I'm pretty sure the problem on the receive side was we were over loading the CPU occasionally (sometimes more than occasionally). We have a lot of test code in there and running in debug mode slows things down even further. However, the behavior seen is still troublesome because I can almost guarantee there will be occasions that we'll overrun the CPU this season.

The troublesome part was that the transmission is a straight-forward FIFO queue. In the example of my previous post, if we had stopped the laptop when the counter was at 250 and the cRIO was showing the counter at 210, the cRIO would show the counter counting up 211, 212, etc as if the laptop was still alive and sending, even though it was stopped. The cRIO would continue to count up until it reached 250 (the value that the laptop was at when we stopped it), and THEN it would notice that it was stopped. The cRIO side didn't notice an issue until about 2 seconds AFTER stopping the laptop from transmitting.

Yes! Careful with UDP. The difference between UDP and TCP is a pro vs con thing. UDP is faster, but you do trade of accuracy. From where im sitting (Hehe..Apollo 13), UDP just really transmits data. thats is. What happens to said data is not the senders problem. It just transmits and whatever gets there gets there. (We see this alot with the NetConsole(Which is UDP based) when some print statements will loose a letter in the beginning sometimes). With TCP, It actually, Im not sure how this part works, but it makes sure the data gets there. This process takes time, and is therefore slower.

Pro vs Con , as I said before.

UDP just really transmits data. thats is. What happens to said data is not the senders problem. It just transmits and whatever gets there gets there.
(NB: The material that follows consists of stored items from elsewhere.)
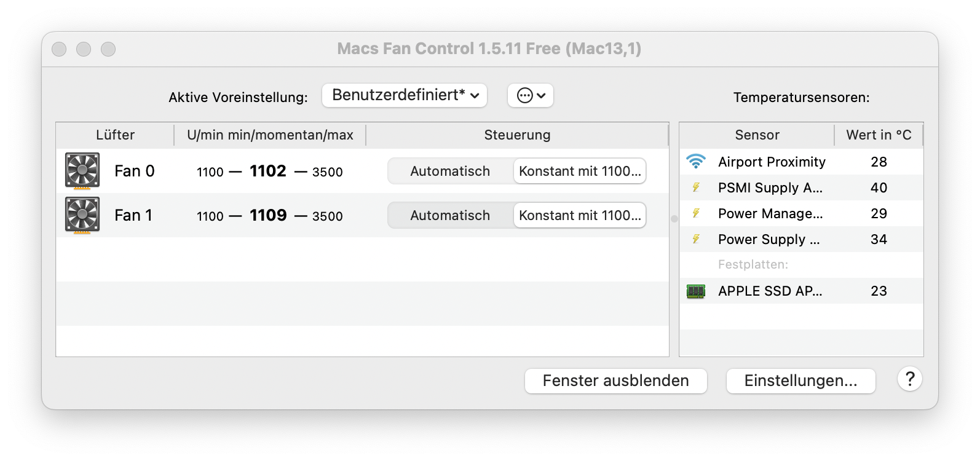Viewport: 980px width, 461px height.
Task: Click the Sensor column header
Action: tap(757, 135)

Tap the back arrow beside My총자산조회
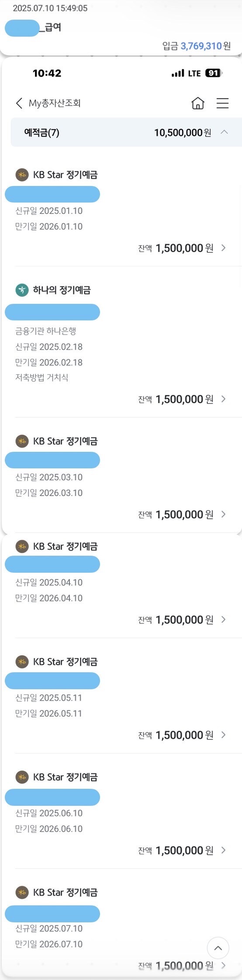tap(19, 103)
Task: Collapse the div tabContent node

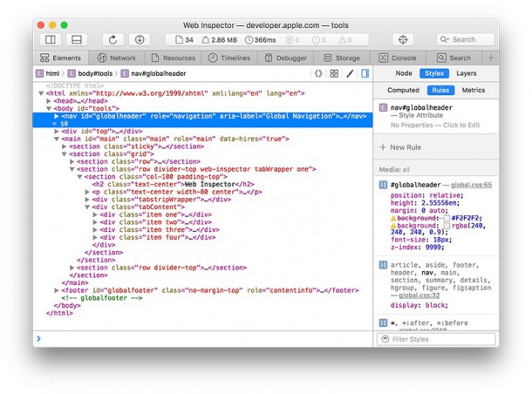Action: (87, 207)
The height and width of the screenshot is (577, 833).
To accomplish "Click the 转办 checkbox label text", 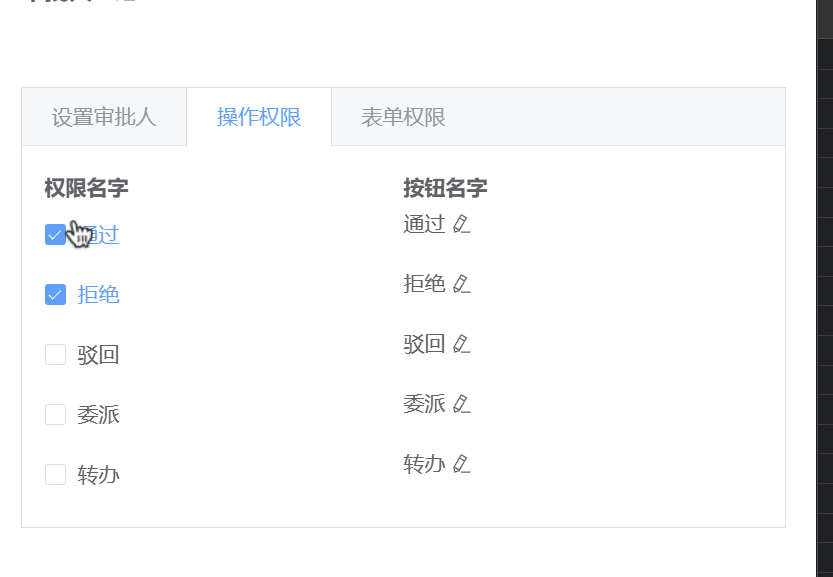I will point(98,475).
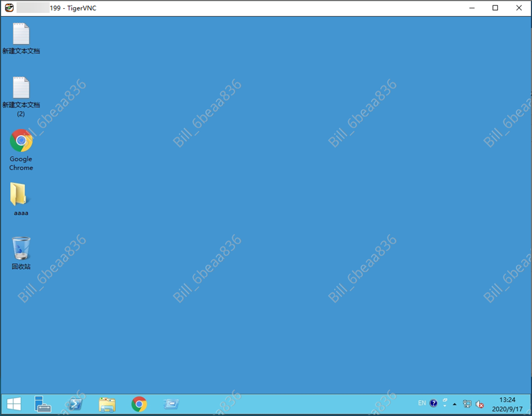The height and width of the screenshot is (416, 532).
Task: Open Windows PowerShell from the taskbar
Action: [74, 404]
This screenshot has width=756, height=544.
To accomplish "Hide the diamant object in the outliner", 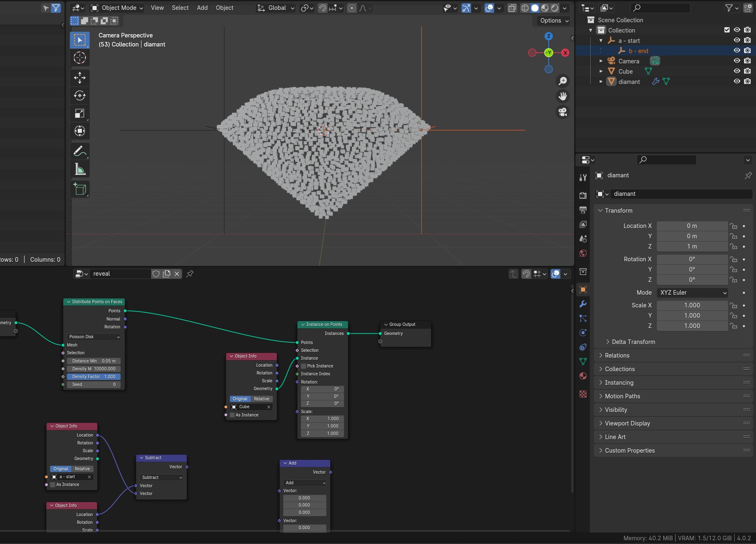I will click(x=737, y=81).
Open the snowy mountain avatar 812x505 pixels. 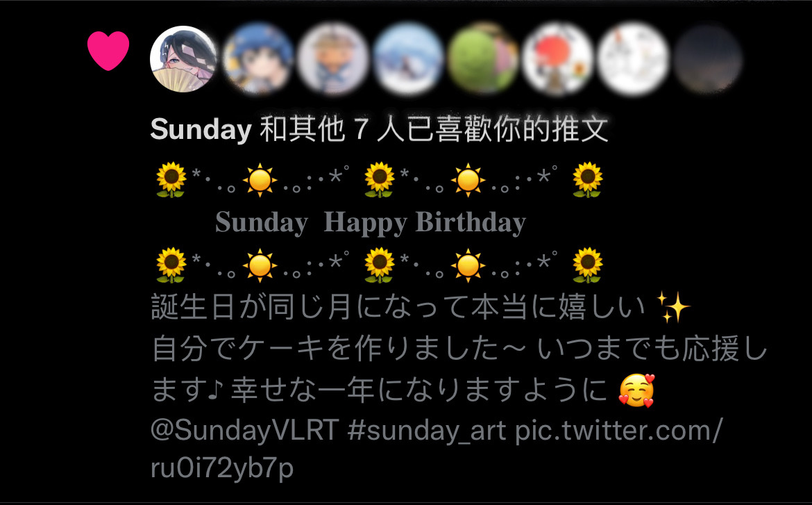(408, 58)
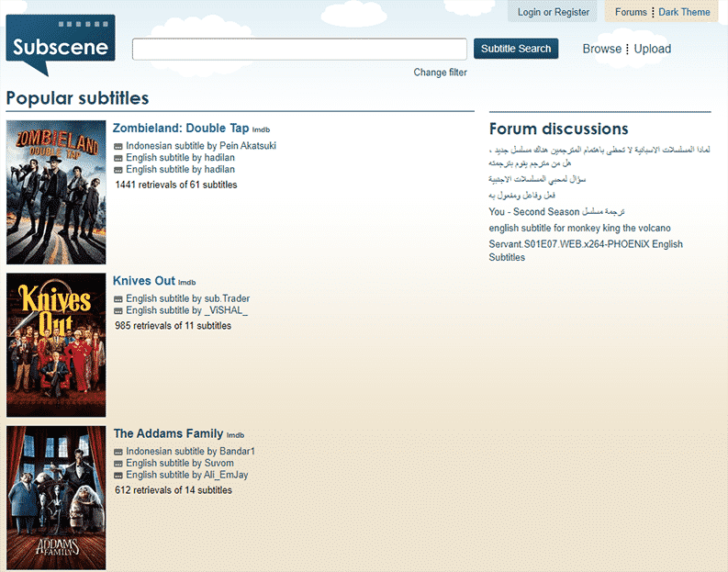This screenshot has height=572, width=728.
Task: Open the Forums link
Action: [x=631, y=12]
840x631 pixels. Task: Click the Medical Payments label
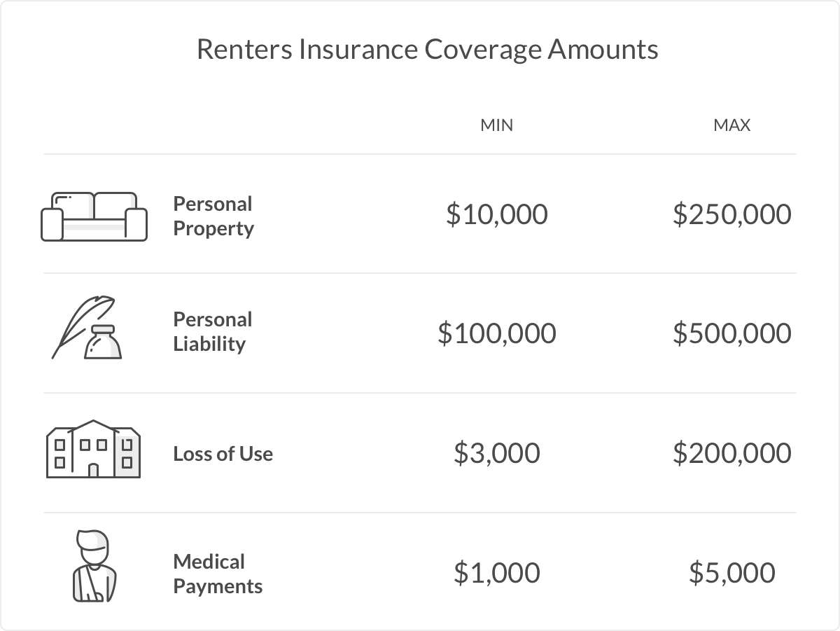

Yeah, I read that in the documentation. I was keeping my fingers crossed that the receiver side would be a little more like SPI or async PAS5 communication: if the receiver didn't want to use the data, it just gets overwritten by the next message. I didn't realize that when the receiver finally decided to get the message, you don't know how many messages ago you were getting. Oh well, TCP seems to be working for us. However, I may find a way to break that as well.

I'm a little surprised by what you describe about the UDP test, but that is also written a bit differently that I'd normally write it. Rather than delay the UDP read loop, I'd have the loop be throttled by the UDP Read timeout parameter. As for whether the UDP buffer size, I'm sure the buffers are limited in size, but I'm not sure of the size or policy.

Greg McKaskle

I'm a little surprised by what you describe about the UDP test, but that is also written a bit differently that I'd normally write it. Rather than delay the UDP read loop, I'd have the loop be throttled by the UDP Read timeout parameter. As for whether the UDP buffer size, I'm sure the buffers are limited in size, but I'm not sure of the size or policy.

Greg McKaskle

Thanks for the response. I haven't tried changing the buffer or playing with the timeout. I might try that if I get some time.

The classic illustration if that UDP is like sending a letter. You write it, put it in an envelope and send it to the destination. It probably gets there, especially if the destination is local. BUT there is no way to be sure unless you build an acknowledgement into your application protocol.

TCP is more like a phone call. There is a distinct connection phase followed by the exchange of information (acknowledged by each party) and a disconnect phase.

UDP is faster - on highly reliable links. TCP is made to work between any two endpoints no matter the delay and reliability of the link. TCP will keep counts of packets going back and forth, ack them all and automagically retry if something is dropped. UDP just sends and forgets.

In this case I would try UDP and enumerate the packets. If you are missing a packet and/or one is out of order just throw that image away and wait for the next. Like Alan said, it should not happen very often.

And the socket address is a combination of the IP address AND the port number. So the ports to and from your robot to the driver station should always be available to you. Their availability have little to do with other robots on the field.

HTH

AndyB871 --

Yes, I'm very familiar with networking. (I'm a mentor, not a student.) I had assumed since the rules said port 1130 was the only one available for Operator station to Robot communication that they meant it and therefore the driver station must use that port. (I tried reading the DrvrStn COM vi, but the important stuff all seems to be buried in the opaque NETCOM library.)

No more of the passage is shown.